### [WHAT YOU WILL DO]
Copy the data below line for line, changing nothing.

### [DATA SHOWN]

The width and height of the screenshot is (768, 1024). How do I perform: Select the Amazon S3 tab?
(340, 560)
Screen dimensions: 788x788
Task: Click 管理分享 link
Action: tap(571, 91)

### [WRITTEN SOLUTION]
The width and height of the screenshot is (768, 1024). How do I perform: Select the Amazon S3 tab?
(340, 560)
Screen dimensions: 788x788
Task: Click 管理分享 link
Action: tap(571, 91)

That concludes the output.